I’m a lover of history and everything historical, including history books. I picked this one up at some bookstore (now forgotten), out of curiosity. The subject appealed to me. It is about Shakespeare (whose books I have never read, no, not even in school/college), it is set in the 1600s, a favourite time-period when it comes to exploring history, and it discusses how literature, of the time, was shaped by the contemporary political situation.
King James arrived from Scotland to take up the mantle of England’s monarch, after the death of Queen Elizabeth. It appeared as if Shakespeare’s best work was behind him already, as nothing new was being produced by him. But in 1606, at the age of forty-two, he came back with a bang, so to speak. He wrote three tragedies that year – King Lear, Macbeth and Antony and Cleopatra.

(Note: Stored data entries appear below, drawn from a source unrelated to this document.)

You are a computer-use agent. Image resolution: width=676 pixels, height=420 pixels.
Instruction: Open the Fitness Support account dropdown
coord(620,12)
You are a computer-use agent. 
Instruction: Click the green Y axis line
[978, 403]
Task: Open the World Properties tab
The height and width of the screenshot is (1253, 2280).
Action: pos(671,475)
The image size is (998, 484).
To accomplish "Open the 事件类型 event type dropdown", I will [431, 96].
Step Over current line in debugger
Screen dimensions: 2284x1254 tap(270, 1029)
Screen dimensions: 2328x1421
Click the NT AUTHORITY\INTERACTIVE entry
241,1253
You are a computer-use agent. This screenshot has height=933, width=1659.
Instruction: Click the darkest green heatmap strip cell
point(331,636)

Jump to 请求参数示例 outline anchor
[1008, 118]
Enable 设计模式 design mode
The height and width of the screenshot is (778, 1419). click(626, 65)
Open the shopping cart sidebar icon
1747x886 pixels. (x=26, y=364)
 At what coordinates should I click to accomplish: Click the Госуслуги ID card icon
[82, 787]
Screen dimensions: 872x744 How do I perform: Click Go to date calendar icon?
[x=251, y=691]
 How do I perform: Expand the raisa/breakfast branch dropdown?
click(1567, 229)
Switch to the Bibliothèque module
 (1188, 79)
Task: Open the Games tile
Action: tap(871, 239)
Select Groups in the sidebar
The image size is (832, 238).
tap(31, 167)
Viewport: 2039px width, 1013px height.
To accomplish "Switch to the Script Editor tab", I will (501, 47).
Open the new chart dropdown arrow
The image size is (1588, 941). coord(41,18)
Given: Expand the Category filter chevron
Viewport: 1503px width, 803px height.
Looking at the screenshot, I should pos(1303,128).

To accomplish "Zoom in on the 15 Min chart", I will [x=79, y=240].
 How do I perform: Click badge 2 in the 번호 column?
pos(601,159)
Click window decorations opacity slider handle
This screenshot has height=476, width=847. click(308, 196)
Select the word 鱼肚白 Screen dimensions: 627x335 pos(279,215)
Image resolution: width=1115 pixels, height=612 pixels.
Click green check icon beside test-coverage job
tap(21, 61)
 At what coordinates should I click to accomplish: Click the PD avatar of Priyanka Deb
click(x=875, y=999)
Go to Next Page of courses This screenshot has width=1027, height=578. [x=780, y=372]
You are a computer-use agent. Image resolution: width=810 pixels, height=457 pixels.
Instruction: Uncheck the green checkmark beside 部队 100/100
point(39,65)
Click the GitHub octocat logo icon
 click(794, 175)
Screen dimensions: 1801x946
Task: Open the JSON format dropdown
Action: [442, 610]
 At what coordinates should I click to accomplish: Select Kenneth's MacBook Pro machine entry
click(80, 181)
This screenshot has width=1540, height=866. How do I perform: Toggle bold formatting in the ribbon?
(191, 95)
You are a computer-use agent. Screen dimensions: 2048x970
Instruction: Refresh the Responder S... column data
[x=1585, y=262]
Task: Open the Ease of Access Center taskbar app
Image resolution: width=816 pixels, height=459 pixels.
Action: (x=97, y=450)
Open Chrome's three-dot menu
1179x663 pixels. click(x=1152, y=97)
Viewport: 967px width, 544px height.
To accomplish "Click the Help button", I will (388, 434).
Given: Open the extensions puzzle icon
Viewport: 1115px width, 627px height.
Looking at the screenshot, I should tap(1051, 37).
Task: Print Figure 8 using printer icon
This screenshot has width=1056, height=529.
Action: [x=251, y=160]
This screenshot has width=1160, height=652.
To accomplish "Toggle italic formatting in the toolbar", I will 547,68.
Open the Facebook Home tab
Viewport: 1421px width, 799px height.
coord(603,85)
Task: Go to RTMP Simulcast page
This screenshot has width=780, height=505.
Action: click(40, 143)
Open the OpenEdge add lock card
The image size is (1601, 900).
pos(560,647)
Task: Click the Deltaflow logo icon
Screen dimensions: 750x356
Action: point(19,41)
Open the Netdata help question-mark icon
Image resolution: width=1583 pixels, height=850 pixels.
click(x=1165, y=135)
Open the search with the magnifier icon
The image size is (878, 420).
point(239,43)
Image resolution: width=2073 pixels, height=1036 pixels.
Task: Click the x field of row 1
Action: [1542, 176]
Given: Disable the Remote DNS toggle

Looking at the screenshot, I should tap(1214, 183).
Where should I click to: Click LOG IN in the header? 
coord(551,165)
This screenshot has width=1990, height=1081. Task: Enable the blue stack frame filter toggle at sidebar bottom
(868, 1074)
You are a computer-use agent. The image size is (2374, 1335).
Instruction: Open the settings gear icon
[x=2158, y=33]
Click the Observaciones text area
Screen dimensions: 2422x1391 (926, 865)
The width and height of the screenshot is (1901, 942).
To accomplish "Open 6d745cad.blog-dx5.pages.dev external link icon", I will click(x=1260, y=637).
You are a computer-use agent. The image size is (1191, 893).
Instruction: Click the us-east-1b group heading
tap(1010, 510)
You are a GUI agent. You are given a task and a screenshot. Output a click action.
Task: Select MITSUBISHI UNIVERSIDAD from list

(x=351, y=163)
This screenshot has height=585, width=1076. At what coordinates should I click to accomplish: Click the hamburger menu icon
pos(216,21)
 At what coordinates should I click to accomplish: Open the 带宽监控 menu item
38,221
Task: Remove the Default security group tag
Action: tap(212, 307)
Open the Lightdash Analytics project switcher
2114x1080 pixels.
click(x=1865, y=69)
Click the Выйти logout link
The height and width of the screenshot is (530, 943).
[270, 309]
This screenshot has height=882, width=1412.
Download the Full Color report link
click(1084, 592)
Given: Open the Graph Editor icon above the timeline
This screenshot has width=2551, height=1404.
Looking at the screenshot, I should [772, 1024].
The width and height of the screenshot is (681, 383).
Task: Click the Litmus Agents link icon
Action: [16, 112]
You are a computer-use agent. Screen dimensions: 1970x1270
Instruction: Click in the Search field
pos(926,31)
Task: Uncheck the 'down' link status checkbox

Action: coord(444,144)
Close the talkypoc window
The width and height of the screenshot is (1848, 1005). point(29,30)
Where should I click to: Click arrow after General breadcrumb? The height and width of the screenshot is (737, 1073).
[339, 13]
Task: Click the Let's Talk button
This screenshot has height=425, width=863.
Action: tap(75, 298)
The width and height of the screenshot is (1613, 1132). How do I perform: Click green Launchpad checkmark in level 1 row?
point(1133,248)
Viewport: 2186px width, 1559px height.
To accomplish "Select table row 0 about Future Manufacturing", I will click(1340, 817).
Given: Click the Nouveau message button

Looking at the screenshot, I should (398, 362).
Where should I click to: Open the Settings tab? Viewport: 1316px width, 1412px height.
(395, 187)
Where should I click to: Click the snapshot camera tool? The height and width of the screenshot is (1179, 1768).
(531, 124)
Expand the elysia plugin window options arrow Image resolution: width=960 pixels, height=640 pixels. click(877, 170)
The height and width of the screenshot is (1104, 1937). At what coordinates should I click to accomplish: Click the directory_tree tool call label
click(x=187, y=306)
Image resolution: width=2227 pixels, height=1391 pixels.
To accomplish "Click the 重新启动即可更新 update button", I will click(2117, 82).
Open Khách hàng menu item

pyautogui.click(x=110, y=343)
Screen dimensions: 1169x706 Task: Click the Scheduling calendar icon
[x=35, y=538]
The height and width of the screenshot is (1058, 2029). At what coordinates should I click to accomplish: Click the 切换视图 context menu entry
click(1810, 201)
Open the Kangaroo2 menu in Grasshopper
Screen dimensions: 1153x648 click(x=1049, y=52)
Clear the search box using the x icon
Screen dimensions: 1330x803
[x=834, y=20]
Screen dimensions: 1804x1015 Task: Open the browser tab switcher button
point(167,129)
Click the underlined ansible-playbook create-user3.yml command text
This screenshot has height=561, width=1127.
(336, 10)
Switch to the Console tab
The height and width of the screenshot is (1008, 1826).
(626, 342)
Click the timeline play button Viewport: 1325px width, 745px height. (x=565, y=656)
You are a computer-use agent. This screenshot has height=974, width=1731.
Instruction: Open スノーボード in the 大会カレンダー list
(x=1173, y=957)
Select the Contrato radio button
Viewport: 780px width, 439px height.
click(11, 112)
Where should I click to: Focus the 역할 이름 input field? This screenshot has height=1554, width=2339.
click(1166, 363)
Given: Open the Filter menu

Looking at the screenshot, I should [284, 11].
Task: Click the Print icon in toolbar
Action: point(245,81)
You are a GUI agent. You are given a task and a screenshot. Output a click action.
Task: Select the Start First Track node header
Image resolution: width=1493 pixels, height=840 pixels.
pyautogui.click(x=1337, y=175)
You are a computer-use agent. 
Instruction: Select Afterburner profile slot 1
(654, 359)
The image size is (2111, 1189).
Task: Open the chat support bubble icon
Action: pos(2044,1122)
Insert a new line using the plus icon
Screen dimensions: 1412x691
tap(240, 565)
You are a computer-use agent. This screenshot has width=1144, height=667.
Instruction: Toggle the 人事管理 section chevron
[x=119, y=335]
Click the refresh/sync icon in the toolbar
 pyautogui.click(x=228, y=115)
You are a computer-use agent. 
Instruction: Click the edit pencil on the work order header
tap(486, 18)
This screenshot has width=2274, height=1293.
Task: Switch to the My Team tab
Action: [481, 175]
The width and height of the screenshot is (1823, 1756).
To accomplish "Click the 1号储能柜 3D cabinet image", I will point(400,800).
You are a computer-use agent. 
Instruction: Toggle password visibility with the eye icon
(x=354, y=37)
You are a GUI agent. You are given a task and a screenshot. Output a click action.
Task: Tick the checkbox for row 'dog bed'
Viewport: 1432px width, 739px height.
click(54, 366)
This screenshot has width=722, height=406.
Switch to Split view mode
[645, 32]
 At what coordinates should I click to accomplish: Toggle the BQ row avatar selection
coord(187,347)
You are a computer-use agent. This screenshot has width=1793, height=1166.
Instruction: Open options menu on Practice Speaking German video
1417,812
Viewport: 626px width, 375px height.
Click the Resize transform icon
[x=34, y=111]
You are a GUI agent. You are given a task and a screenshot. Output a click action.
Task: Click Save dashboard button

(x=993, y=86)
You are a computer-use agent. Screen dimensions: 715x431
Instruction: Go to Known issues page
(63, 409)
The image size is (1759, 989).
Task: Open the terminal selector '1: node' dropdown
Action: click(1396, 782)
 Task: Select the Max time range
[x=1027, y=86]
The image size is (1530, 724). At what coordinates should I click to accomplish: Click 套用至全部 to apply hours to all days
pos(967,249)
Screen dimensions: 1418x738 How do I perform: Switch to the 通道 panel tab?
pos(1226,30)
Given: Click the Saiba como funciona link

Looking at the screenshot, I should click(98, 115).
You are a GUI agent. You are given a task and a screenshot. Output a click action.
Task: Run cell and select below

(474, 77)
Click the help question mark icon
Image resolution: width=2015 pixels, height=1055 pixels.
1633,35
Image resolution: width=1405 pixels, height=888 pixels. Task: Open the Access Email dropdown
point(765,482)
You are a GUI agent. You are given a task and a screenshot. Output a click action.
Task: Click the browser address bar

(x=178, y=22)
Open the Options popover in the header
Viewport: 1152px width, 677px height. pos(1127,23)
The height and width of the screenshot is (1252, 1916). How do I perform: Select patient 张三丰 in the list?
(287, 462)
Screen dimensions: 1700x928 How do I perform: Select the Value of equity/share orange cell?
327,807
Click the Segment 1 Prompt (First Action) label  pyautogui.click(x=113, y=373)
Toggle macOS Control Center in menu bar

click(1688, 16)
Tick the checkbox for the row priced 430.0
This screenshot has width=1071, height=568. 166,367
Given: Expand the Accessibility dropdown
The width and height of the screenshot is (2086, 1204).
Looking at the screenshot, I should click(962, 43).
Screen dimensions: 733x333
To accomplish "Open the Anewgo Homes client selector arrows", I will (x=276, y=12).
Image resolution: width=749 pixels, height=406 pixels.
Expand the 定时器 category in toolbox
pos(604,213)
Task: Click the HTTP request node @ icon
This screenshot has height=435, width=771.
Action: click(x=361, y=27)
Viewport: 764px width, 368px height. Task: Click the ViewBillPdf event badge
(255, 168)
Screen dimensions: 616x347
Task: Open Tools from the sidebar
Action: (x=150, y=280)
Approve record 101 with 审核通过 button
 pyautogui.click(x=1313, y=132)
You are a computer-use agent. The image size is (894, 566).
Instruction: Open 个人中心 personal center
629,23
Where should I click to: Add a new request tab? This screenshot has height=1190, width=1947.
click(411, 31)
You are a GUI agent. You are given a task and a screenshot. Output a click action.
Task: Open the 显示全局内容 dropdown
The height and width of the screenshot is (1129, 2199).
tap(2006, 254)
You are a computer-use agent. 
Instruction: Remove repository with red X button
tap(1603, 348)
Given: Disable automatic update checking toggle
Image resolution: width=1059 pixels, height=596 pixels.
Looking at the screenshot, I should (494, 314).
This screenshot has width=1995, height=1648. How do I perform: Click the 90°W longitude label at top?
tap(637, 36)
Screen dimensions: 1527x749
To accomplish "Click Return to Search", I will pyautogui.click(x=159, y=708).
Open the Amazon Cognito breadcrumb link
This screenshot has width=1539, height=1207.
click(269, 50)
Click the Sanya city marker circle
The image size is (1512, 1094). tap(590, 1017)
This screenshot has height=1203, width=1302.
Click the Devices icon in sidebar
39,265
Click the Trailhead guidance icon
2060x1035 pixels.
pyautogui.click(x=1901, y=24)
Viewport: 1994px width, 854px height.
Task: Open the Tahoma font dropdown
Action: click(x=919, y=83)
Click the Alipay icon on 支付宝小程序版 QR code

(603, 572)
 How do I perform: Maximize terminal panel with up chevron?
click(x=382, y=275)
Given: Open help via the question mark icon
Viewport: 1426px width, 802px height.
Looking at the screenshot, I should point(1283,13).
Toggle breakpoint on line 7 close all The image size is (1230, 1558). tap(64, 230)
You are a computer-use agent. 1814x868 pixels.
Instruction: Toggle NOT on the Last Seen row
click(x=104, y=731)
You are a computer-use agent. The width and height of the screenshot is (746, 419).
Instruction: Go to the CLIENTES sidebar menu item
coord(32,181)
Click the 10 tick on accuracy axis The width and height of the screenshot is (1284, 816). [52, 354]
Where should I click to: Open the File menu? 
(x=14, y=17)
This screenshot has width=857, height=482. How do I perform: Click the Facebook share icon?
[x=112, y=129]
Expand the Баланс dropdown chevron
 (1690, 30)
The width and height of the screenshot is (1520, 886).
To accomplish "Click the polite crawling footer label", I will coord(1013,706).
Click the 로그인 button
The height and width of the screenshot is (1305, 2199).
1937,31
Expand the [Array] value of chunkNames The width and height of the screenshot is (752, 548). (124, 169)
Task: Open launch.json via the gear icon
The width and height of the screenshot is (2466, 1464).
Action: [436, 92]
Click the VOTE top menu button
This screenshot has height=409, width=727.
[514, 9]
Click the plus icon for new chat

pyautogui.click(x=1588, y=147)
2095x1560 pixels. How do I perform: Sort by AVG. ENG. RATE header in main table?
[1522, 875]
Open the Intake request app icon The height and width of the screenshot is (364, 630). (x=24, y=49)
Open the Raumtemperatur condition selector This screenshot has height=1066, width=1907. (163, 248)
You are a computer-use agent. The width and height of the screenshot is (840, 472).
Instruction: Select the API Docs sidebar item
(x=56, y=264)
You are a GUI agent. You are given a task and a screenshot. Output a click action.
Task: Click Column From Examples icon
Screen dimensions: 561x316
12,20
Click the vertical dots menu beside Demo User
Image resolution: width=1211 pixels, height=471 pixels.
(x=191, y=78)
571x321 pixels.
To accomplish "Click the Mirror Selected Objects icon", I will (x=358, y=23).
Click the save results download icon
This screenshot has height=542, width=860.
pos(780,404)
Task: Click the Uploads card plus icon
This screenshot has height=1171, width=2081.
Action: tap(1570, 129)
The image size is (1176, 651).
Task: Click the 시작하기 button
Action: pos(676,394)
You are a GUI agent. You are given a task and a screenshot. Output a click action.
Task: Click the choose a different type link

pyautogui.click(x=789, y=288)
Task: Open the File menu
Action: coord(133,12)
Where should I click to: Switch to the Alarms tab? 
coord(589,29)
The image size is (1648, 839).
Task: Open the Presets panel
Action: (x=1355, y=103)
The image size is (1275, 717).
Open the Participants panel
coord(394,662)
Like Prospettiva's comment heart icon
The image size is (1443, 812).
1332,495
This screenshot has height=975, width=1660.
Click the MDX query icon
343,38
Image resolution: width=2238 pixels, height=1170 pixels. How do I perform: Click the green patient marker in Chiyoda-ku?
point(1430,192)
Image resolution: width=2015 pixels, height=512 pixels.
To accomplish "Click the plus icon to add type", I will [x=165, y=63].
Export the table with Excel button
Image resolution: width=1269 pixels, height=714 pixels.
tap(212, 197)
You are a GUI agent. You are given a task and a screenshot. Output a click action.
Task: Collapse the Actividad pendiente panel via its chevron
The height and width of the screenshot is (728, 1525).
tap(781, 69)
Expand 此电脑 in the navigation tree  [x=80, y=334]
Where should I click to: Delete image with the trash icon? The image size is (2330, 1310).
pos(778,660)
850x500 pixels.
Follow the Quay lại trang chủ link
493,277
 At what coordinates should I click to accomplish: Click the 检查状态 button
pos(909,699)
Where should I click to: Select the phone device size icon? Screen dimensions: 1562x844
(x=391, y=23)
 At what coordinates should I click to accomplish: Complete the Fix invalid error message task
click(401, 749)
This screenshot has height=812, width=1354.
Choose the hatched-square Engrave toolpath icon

In all honesty, though, the book was a tedious read. While it was nice to know how the three plays were conceived, I was interested in knowing how Shakespeare and his troupe changed status from the Queen’s Men to the King’s Men. The court style changed, the demands on the performers were different and James I was more a Scottish King than an English one. I was drawn more to the Gunpowder Plot and Guy Fawkes than other happenings that year. I think that is a telling sign; for a reader to be engrossed in a theme that isn’t the main one. There is no doubt that Shapiro has researched his material meticulously, but every small detail makes its way into the book, and somehow that detracts.
It might have helped if I had read King Lear, Macbeth and Antony and Cleopatra, before reading this discourse (of sorts). I know their plots, but I haven’t read the literature, so mayhap this was a handicap of mine, going in. However, there are other historical books I’ve read with no knowledge of that particular bit of history and have had a completely immersive, enjoyable experience, which this book did not deliver. It slowed down for me so much, that I almost speed-read the second half of the book.
Verdict: I wasn’t quite enamoured by the book.